2. BENEFITS PAYABLE ON CHANGE IN CONTROL. If (i) a Change in Control
(as defined in Section 11(a) hereof) occurs during the Term, (ii) the
Executive's employment with the Company and all of its affiliates has not
terminated prior to the date on which such Change in Control occurs, and (iii)
such Change in Control is not treated as a "Change in Control" for purposes of
any Change in Control Plan (as defined in Section 11(b) hereof) maintained by
the Corporation or the Company, the Corporation or the Company, as applicable,
shall pay to the Executive pursuant to this
<PAGE> 2
Agreement each benefit that would have been payable to the Executive under each
such Change in Control Plan if the Change in Control (as defined in Section
11(a) hereof) had been treated as a "Change in Control" for purposes of such
plan.
3. BENEFITS PAYABLE ON TERMINATION AFTER CHANGE IN CONTROL. If (i) a
Change in Control (as defined in Section 11(a) hereof) occurs during the Term,
(ii) the Executive's employment with the Company and all of its affiliates
terminates as a result of either (A) an Involuntary Termination (as defined in
Section 11(c) hereof) within two (2) years following such Change in Control, or
(B) the Executive's voluntarily leaving such employment during the six (6)-
month period following such Change in Control, and (iii) for purposes of any
Change in Control Plan (as defined in Section 11(b) hereof) maintained by the
Corporation or the Company, the Boards have directed by resolution that no
payments or benefits shall be made or provided under such plan as a result of
the occurrence of such Change in Control, then the Corporation or the Company,
as applicable, shall pay or provide to the Executive pursuant to this Agreement
each benefit that would have been payable or provided to the Executive upon such
termination of the Executive's employment under each such Change in Control Plan
if the Boards did not so direct.
4. BENEFITS PAYABLE ON TERMINATION OF RETIREMENT PLAN AFTER CHANGE IN
CONTROL. If (i) a Change in Control (as defined in Section 11(a) hereof) occurs
during the Term, (ii) the Employees' Retirement Plan of United States Trust
Company of New York and Affiliated Companies (the "Retirement Plan") is
terminated within four (4) years following such Change in Control, (iii) the
Executive's employment with the Company and all of its affiliates had not
terminated prior to such Change in Control, and (iv) such Change in Control is
not treated as a "Change in Control" for purposes of Section 13.2 of the
Retirement Plan, the Company shall pay to the Executive pursuant to this
Agreement the increased benefit that would have been payable to the Executive
under Section 13.2 of the Retirement Plan as a result of such termination of the
Retirement Plan if the Change in Control (as defined in Section 11(a) hereof)

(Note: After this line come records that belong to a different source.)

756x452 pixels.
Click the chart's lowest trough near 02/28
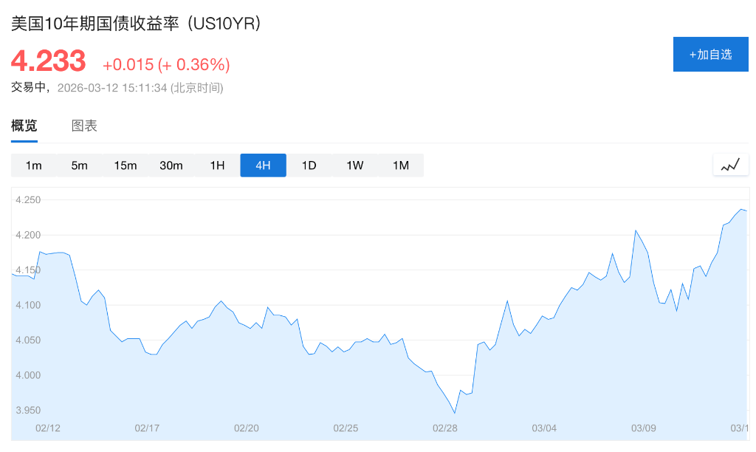[455, 412]
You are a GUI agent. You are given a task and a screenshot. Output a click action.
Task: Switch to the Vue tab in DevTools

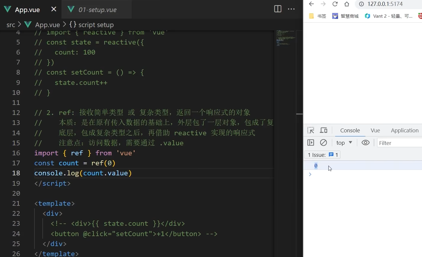point(375,130)
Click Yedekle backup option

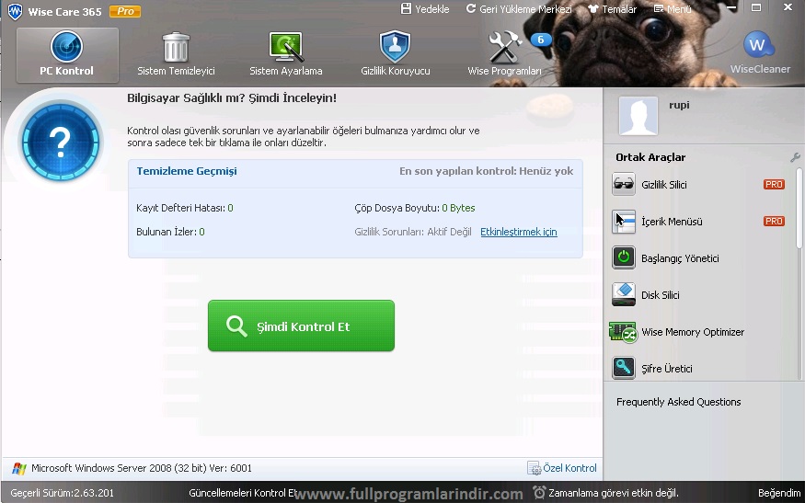[425, 9]
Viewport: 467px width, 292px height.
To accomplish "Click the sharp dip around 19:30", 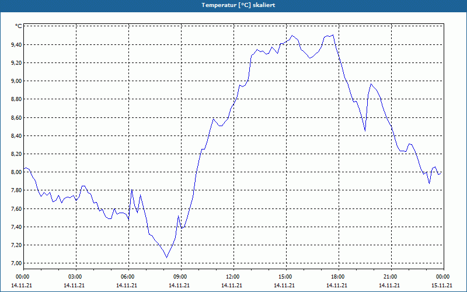I will 365,130.
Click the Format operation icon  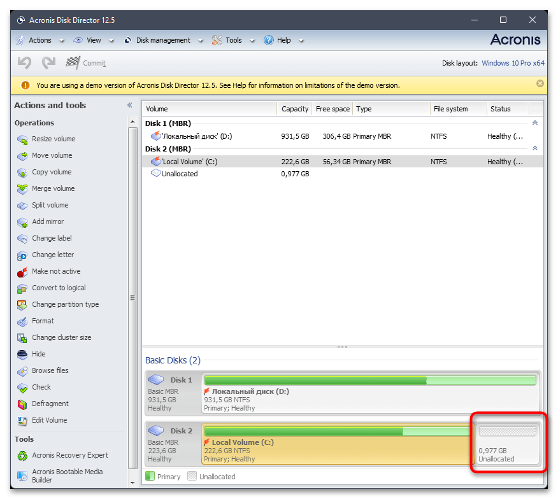pyautogui.click(x=22, y=321)
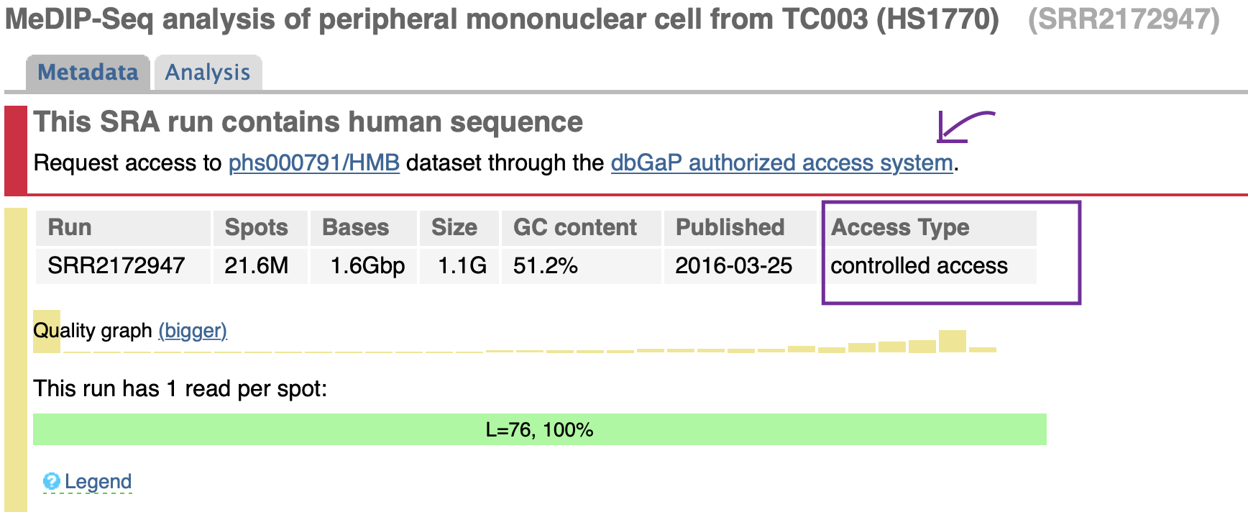Click the GC content column header
Viewport: 1248px width, 512px height.
(x=574, y=227)
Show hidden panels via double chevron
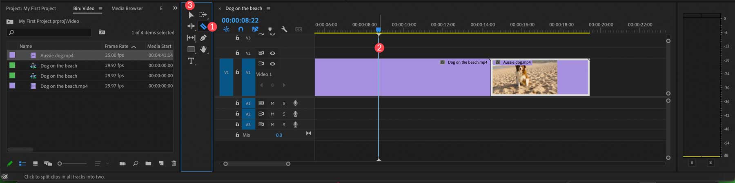Viewport: 735px width, 183px height. pos(175,8)
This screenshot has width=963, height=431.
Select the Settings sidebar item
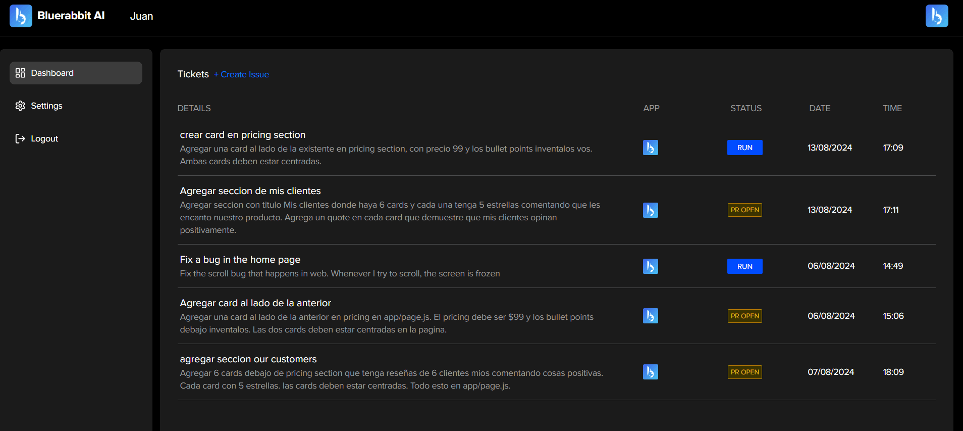46,106
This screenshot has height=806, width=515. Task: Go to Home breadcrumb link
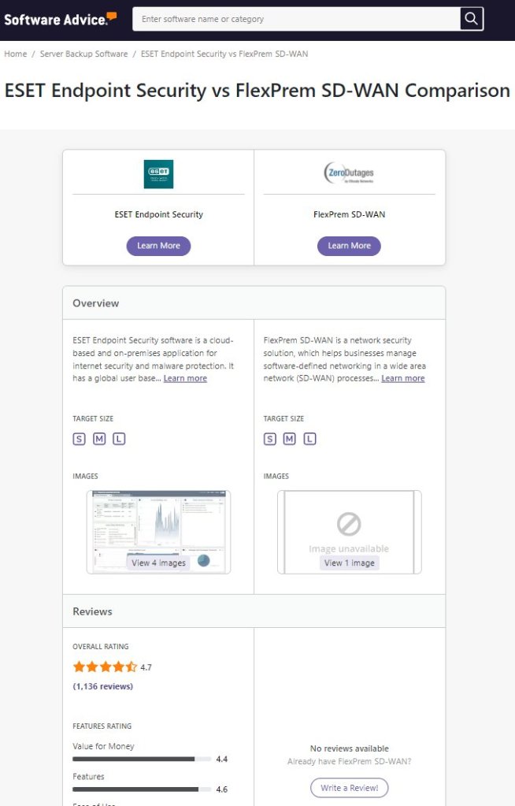15,54
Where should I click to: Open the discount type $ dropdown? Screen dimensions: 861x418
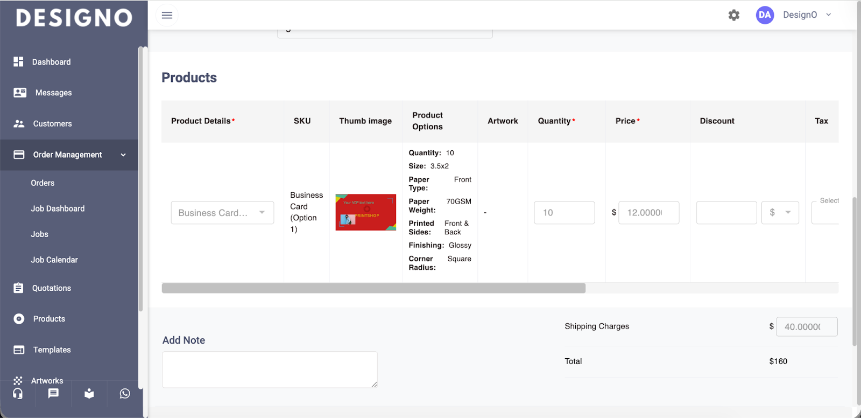point(780,213)
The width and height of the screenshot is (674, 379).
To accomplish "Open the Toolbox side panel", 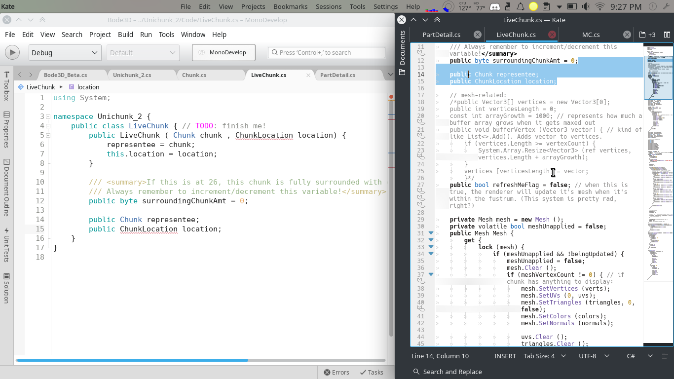I will (6, 86).
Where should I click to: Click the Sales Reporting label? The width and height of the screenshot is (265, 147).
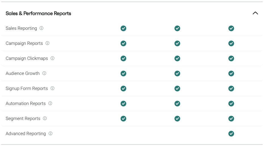[x=21, y=28]
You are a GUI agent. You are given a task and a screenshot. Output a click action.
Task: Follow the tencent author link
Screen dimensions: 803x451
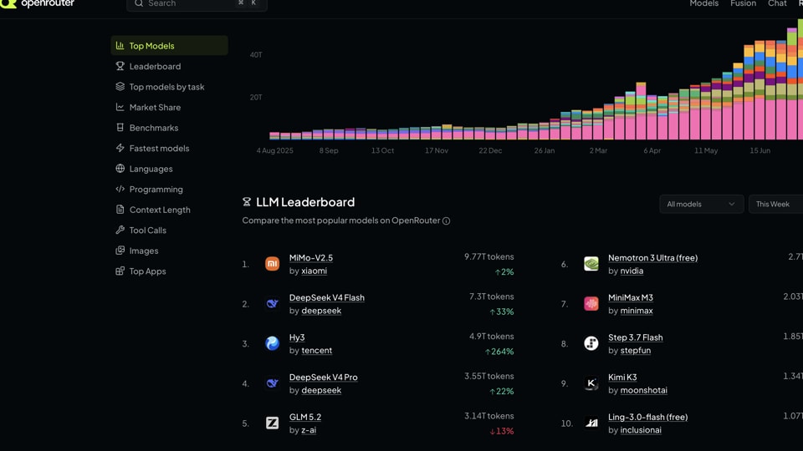point(316,350)
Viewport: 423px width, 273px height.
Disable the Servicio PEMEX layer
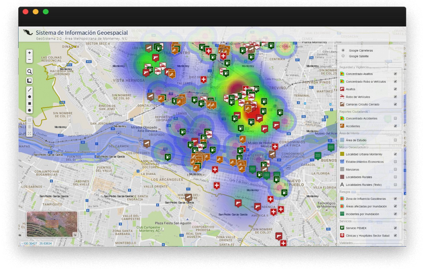coord(395,228)
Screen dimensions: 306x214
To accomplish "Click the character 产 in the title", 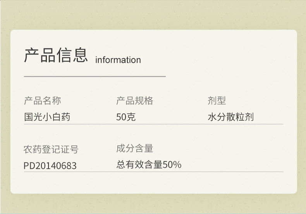I will click(x=31, y=55).
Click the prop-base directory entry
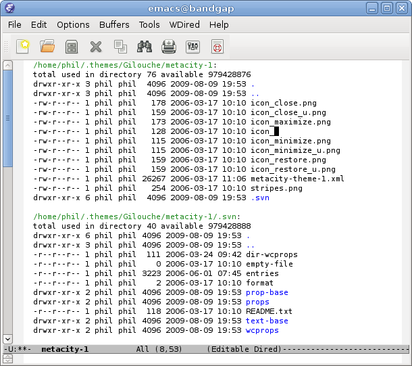The height and width of the screenshot is (366, 412). click(267, 292)
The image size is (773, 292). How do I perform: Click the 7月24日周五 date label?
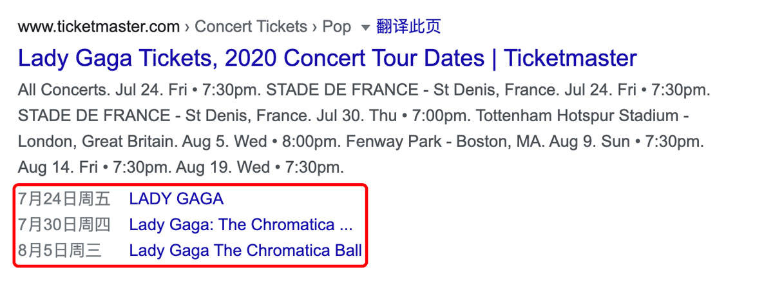[64, 199]
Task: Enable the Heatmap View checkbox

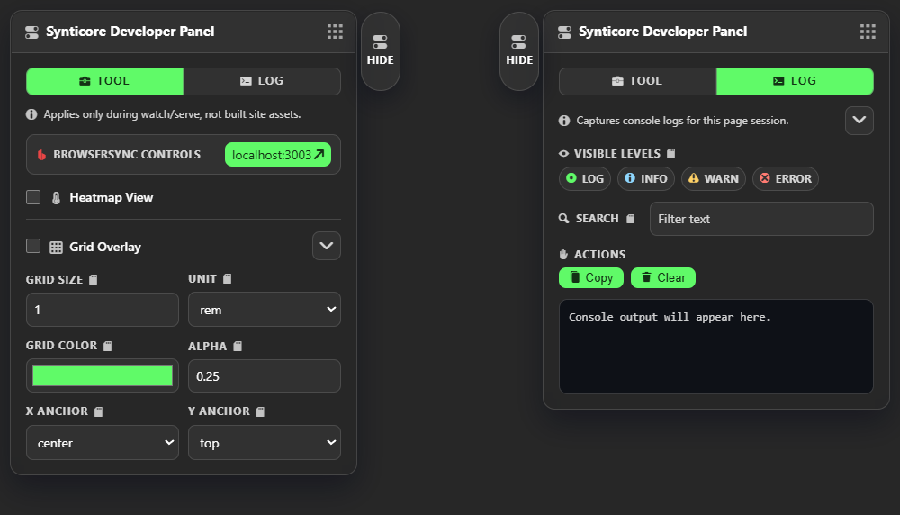Action: click(x=33, y=197)
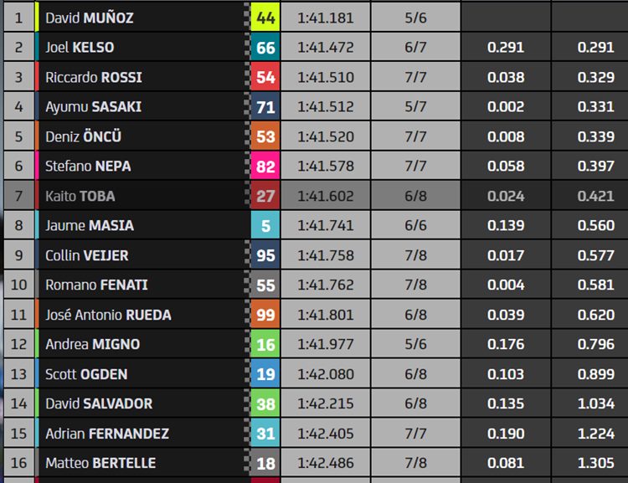Select gap value 1.305
The image size is (628, 483).
(x=595, y=463)
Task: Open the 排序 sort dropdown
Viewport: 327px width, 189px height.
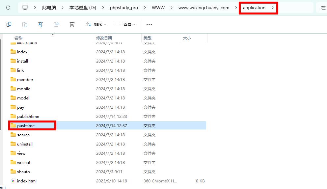Action: (96, 24)

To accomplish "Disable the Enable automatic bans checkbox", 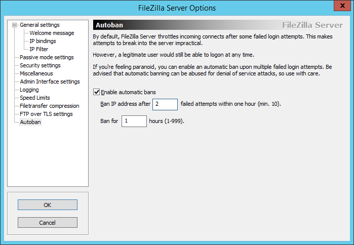I will click(x=96, y=92).
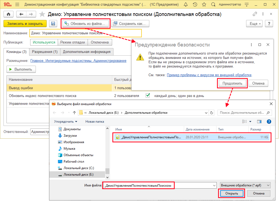279x201 pixels.
Task: Open file type filter combo box
Action: pyautogui.click(x=245, y=185)
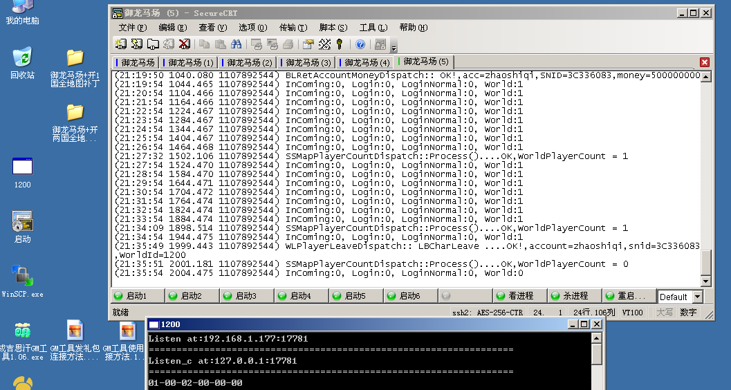The image size is (731, 390).
Task: Click the Disconnect session toolbar icon
Action: [x=185, y=44]
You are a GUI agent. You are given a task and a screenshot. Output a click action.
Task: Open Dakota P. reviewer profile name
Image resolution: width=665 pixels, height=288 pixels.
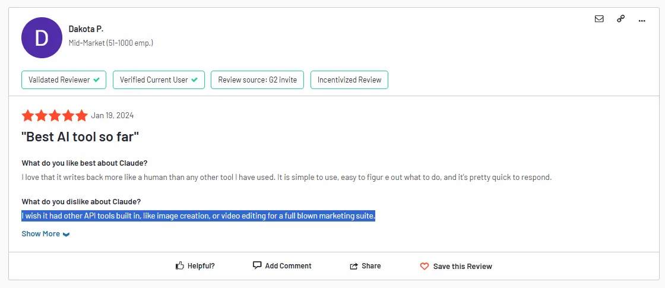(x=86, y=29)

had been treated as a "Change in Control" for purposes of Section 13.2 of the
Retirement Plan.
5. TERMINATION BEFORE CHANGE IN CONTROL. If the Executive's employment
with the Company and all of its affiliates is terminated by the Company or any
affiliate at any time prior to a Change in Control (as defined in Section 11(a)
hereof ) and the Executive reasonably demonstrates that such termination was at
the request of a third party who had indicated an intention or had taken steps
reasonably calculated to effect such Change in Control and who effectuated such
Change in Control, such termination of the Executive's employment shall be
treated, for purposes of this Agreement, as an Involuntary Termination (as
defined in Section 11(c) hereof) of the Executive's employment occurring
immediately after the Change in Control, and as an "Involuntary Termination" of
the Executive's employment occurring immediately after a "Change in Control" as
those terms are defined in the applicable Change in Control Plans.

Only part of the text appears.